Saturday, October 10, 2020

For your reading and listening education

Some reading and listening on things we have covered earlier in the course.

• Recall our discussion of Heart of Atlanta Motel and McClung and using the Commerce Clause to prohibit discrimination in places of public accommodation. Both opinions mentioned The Negro Motorist Green Book, a travel guide for African Americans identifying places through the South where it was safe to stop and get services (food, room, gas), as well as places to avoid. This podcast features a journalist and an activist driving from Detroit to New Orleans, visiting the spaces described in the travel guide and interviewing people in the communities. (Note: contains explicit language, including racial epithets, by people telling their lives stories).

• Since the President's COVID diagnosis, there has been talk about the 25th Amendment, specifically § 4's provision for an involuntary transfer of executive power where the President is unable to discharge the powers of office (note: It does not provide for removal of the President from office; it transfers the executive power temporarily).
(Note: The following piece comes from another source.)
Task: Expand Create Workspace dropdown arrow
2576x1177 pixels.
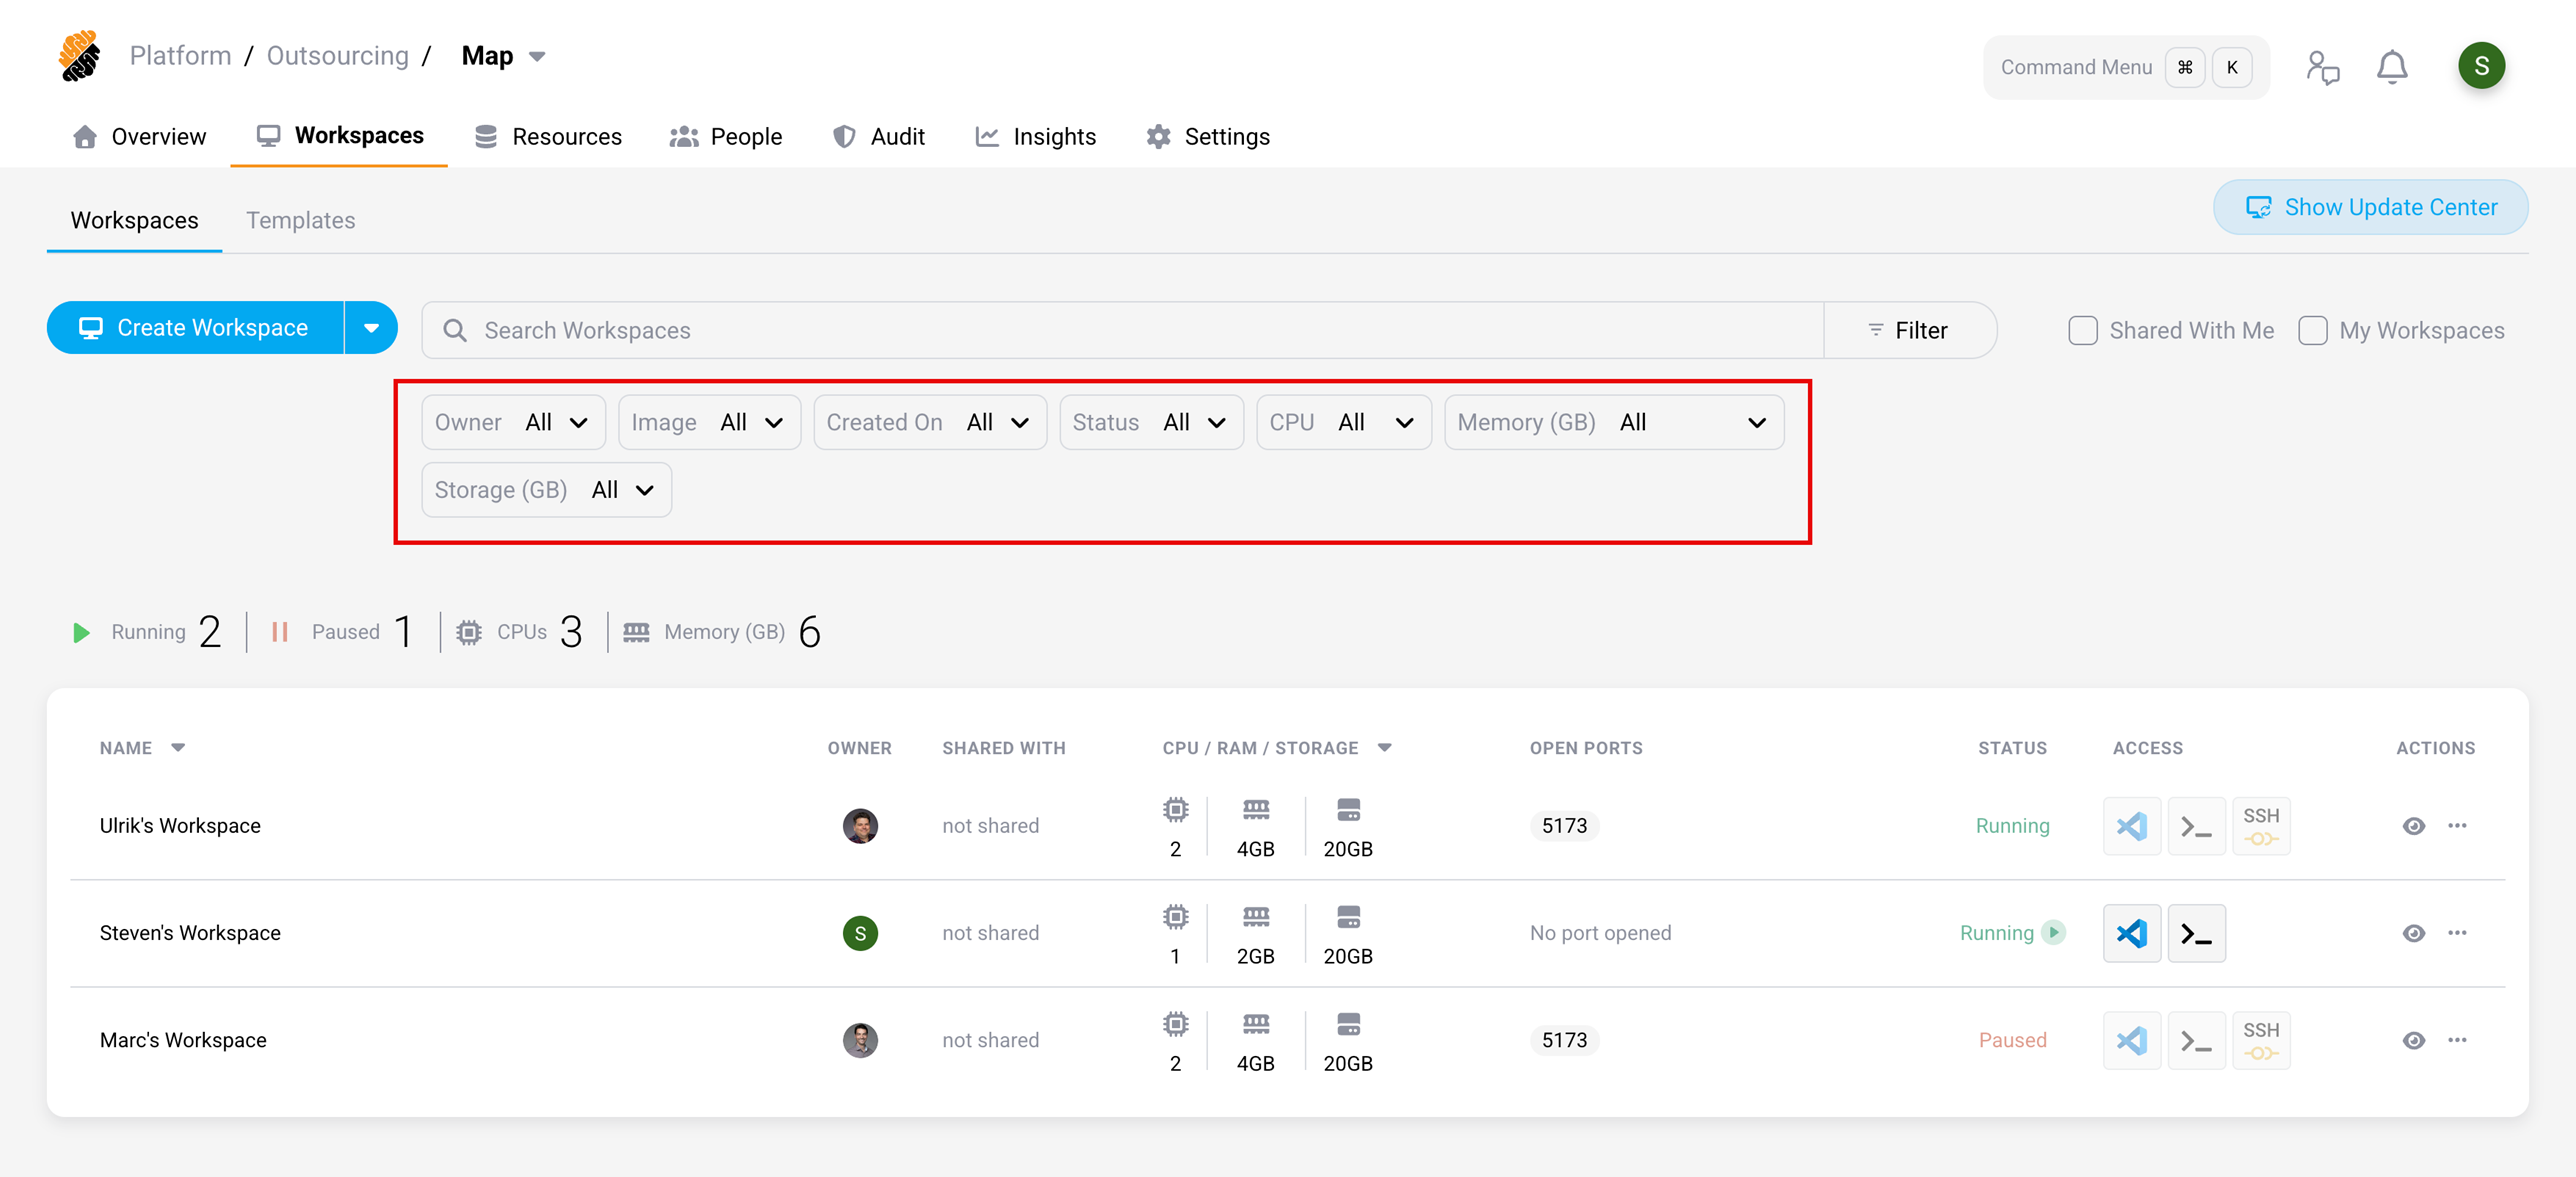Action: tap(371, 328)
Section 4 provides for a transfer when the "Vice President and a majority of either the principal officers of the executive departments or of such other body as Congress may by law provide" notifies the Speaker of the House and President Pro Tempore of the Senate of that disability. Rep. Jamie Raskin (D-MD), a former constitutional law professor, has introduced legislation establishing the "Commission on Presidential Capacity to Discharge the Powers and Duties of the Office" as a "such other body." The Committee would consist of 17 members; 16 would be chosen by legislative leaders (Speaker, majority leader, minority leader), half from each party, and the 17th member would be chosen by the 16 appointees. The President could be required to submit to a physical, mental, or other examination on a concurrent resolution of both houses.

Brian Kalt, a professor at Michigan State, wrote a book about § 4 and spoke on this podcast (begin around 47:45, unless you want to hear a non-nuanced partisan take on the Barrett nomination) about the amendment, its purpose and operation, and the proposed legislation. For our purposes, Kalt identifies two potential separation-of-powers defects in the proposal: 1) Legislative appointment of officials who seem to be performing executive functions and 2) Congress unilaterally compelling the Commission to act, which may be an executive function.